Have I interpreted my risk too high from my cardiac surgeon?
68 years old. 6'1". 190 pounds. BP 85/125 almost daily reading average since diagnosed in 2019 with 43 mm ascending arch aneurysm. 2.5mg bisoprolol. 80 mg statin aneurysm after 2019 TIA (no deficits). Daily low dose ASA.
Skinny, physically hyperactive kid of the 1960s in rural Canada. 1980-2018 career climbing mountains on 3 continents as a professional prospector in the Canadian mining exploration industry. Cyclist.
Short story...I've been kept by my career to be physically fit and healthy my entire life.
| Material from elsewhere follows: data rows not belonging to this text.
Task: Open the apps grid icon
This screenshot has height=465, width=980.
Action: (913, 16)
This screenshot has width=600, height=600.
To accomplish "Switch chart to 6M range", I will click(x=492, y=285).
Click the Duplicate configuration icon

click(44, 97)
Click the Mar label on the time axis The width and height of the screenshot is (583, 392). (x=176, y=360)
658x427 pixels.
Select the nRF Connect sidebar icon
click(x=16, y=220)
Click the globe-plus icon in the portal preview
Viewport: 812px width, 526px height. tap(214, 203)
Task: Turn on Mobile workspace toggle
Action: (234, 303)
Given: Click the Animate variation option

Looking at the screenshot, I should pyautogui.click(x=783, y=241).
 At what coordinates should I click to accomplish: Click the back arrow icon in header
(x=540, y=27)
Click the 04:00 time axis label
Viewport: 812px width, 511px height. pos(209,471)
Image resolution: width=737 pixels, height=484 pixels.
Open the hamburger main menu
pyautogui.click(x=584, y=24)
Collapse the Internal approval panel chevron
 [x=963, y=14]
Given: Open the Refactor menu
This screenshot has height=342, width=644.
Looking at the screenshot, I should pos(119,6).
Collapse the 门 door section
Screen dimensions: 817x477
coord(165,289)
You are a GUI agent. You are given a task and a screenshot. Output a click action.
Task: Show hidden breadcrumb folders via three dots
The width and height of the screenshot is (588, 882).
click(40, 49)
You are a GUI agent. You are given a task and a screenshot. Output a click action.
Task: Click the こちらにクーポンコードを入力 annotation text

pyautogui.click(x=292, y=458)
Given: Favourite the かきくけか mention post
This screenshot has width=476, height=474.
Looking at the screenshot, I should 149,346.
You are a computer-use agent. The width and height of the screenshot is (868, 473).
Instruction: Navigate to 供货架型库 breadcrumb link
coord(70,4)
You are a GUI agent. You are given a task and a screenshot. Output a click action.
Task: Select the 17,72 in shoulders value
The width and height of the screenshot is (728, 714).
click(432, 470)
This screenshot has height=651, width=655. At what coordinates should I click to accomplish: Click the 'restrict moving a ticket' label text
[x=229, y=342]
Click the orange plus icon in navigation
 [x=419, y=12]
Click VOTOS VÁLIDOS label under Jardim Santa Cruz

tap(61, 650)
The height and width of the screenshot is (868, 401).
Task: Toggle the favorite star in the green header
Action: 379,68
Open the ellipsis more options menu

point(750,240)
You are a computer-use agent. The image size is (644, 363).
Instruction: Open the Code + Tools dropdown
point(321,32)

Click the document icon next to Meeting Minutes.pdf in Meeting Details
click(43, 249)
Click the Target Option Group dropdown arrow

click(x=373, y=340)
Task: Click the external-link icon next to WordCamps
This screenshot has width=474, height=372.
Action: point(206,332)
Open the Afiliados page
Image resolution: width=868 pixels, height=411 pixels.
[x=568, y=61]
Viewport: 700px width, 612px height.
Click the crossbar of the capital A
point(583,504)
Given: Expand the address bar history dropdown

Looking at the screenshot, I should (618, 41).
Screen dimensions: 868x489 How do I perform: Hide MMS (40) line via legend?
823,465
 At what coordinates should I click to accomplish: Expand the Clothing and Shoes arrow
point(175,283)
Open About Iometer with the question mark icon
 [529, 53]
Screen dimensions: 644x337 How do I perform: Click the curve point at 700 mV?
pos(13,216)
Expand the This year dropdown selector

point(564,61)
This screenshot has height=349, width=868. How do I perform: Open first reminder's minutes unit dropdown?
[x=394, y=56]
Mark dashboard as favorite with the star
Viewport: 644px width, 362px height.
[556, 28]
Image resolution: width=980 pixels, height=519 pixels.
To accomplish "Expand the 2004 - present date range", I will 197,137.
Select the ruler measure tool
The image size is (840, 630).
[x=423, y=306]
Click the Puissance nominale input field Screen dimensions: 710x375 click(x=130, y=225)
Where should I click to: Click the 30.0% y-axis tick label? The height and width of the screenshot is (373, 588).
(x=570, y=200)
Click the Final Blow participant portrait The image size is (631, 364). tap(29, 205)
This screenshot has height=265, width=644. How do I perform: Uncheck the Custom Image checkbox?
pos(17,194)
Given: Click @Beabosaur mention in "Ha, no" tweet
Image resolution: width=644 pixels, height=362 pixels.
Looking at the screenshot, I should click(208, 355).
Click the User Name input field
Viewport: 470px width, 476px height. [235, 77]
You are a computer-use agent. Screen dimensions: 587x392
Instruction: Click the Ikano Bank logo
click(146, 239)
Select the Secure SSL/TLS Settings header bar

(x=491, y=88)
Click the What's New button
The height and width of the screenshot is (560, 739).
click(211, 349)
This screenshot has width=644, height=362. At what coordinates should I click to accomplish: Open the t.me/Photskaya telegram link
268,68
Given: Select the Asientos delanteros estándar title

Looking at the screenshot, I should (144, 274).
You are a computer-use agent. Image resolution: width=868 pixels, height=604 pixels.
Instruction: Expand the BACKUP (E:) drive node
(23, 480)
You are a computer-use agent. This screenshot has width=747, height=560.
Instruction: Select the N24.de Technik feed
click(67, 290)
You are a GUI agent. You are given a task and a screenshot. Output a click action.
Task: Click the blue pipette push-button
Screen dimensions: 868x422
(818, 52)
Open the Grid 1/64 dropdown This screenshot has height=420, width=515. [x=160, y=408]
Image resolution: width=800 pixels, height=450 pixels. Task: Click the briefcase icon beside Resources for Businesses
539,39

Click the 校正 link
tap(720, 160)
But I had a mild TIA in 2019 ( no deficits) determined to be a blood clot. Followup work found the aneurysm and subsequently also a stage 3 malignant tumour on a kidney with both surgically removed. No cancer indicators afterward and no longer monitored.
Sorry for the long build up.
Here's my concern. After reading so many cases on this forum of aneurysms that are far larger than mine, it supports my concern that my cardiac surgeon may have over emphasized my risk or that I have misinterpreted the level of risk.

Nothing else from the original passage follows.